De bisschop van het Franse Evreux, Jacques Guillot, werd in januari 1995 door het Vaticaan uit zijn functie ontheven om vervolgens te worden benoemd tot bisschop van Partenia, een diocees in de Algerijnse woestijn. De overplaatsing naar Partenia was een weinig verholen poging Guillot het zwijgen op te leggen. De bisschop had zich, sinds zijn benoeming in 1982, te vaak en te kritisch uitgelaten over onderwerpen die in de rooms-katholieke kerk als taboe gelden. Guillot pleitte voor een discussie over thema's als de kerkelijke ordinatie van vrouwen, de opheffing van het priestercelibaat en het recht op abortus. Daarnaast is Guillot politiek sterk geëngageerd en koos hij positie in gevoelige kwesties als de Golfoorlog, de doodstraf, de omgang met Aids-slachtoffers en de maatschappelijke positie van de zogenaamde 'illegale' vluchtelingen, les sans-papiers.

Deze duidelijke stellingname in kerk en politiek leidde tot Guillot's verbanning naar Algerije. Partenia is een kerkprovincie die feitelijk slechts op papier bestaat, sinds de laatste actieve bisschop, Rogatus, er in de vijfde eeuw door de Vandalen werd verdreven. Het is onbekend in welk jaar de diocees werd gesticht en ook de precieze locatie van Partenia is slechts te gissen. Ironisch detail is dat Guillot Algerije kende uit zijn diensttijd in de Frans-Algerijnse oorlog. Juist die periode vormde hem in zijn denken over een leven volgens het principe van geweldloosheid.
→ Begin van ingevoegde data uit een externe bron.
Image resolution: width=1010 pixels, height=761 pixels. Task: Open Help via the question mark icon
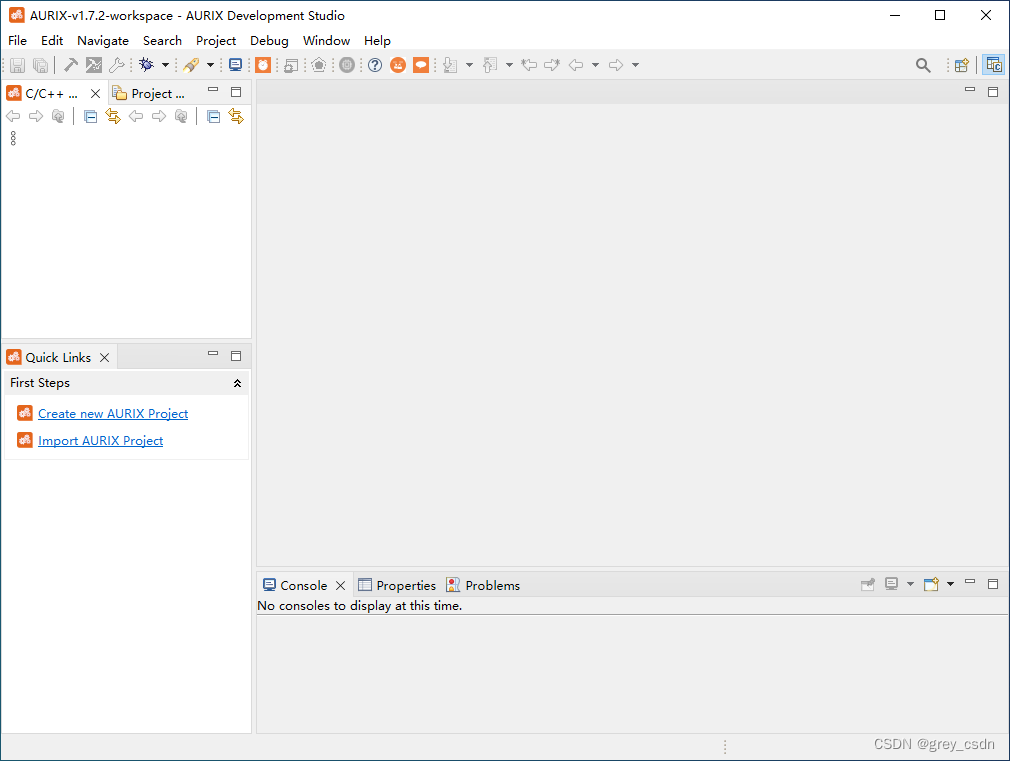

Voor Guillot werd Partenia het symbool voor alle mensen die zich in de maatschappij en de kerk buitengesloten voelen. Zijn visie op een kerk zonder grenzen werkte hij uit door het stichten van een virtuele gemeenschap. Partenia kreeg een website, die spreekbuis werd voor de verbannen bisschop. Zijn gehoor werd nu groter dan ooit. Partenia is de eerste virtuele diocees: een vergeten plaats in de woestijn ontwikkelde zich tot een ontmoetingspunt in cyberspace. Op de website zijn in zeven talen open brieven van Guillot te lezen, waarin hij verslag doet van zijn ervaringen in zijn werk in Parijs met dak- en thuislozen en vreemdelingen zonder papieren, en zijn visie geeft op diverse politieke ontwikkelingen. Verder biedt de website een gespreksforum waar mensen met uiteenlopende kerkelijke achtergronden met elkaar van gedachten wisselen.
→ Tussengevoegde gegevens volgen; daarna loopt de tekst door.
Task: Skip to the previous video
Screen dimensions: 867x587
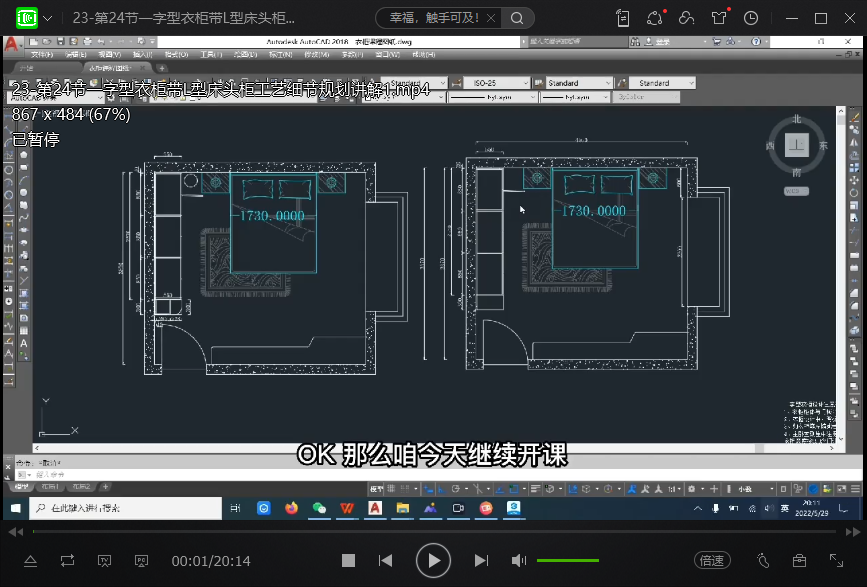Action: [385, 561]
Een opvallend element in het verhaal van Partenia is de kracht van internet als communicatiekanaal voor oppositiegroepen, in dit geval binnen de kerk. Daar waar de toegang tot de communicatiemedia doorgaans in handen is van een kleine elite met veel macht, is nu een medium voorhanden waartoe ook de minder invloedrijken toegang hebben. Het bereik van internet is tegelijkertijd bijzonder groot: teksten, geluids- en beeldopnamen die worden gepubliceerd op internet, zijn wereldwijd te ontvangen. Aan een discussieforum op internet kan een internationaal gezelschap deelnemen. De zeventaligheid van de Partenia-website illustreert op heldere wijze hoezeer de keuze voor een of meerdere talen de doelgroep uit kan breiden, in een medium waar het Engels tot nu toe overheerst.
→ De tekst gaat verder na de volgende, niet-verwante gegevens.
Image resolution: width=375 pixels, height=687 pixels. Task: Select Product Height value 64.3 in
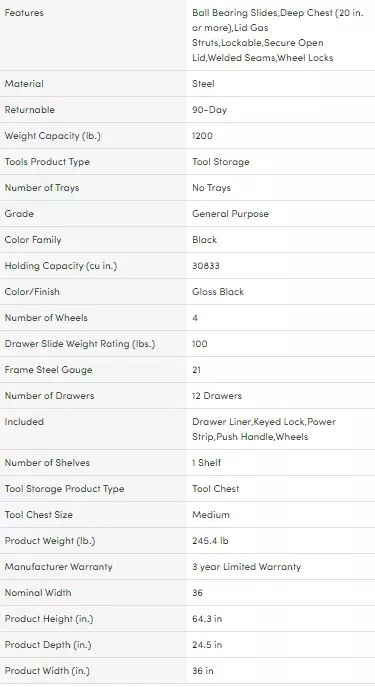pyautogui.click(x=207, y=619)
In het voorbeeld van Partenia wordt duidelijk hoe kerken en groepen mensen binnen de kerk nieuwe mogelijkheden vinden om internet te gebruiken voor communicatie. Partenia laat zien dat het internet een belangrijke functie kan vervullen in de kerkelijke communicatie over zaken op het grensvlak van geloof en maatschappij. Dat de interactiviteit van de communicatie zich ook hier weer beperkt tot het discussieforum en de mogelijkheid te reageren via e-mail, is veelbetekenend. De vraag rijst in hoeverre de kerken alle mogelijkheden van internet benutten in de communicatie tussen zender en ontvanger. Deze vraag naar de mogelijkheden zal in hoofdstuk vier verder worden besproken.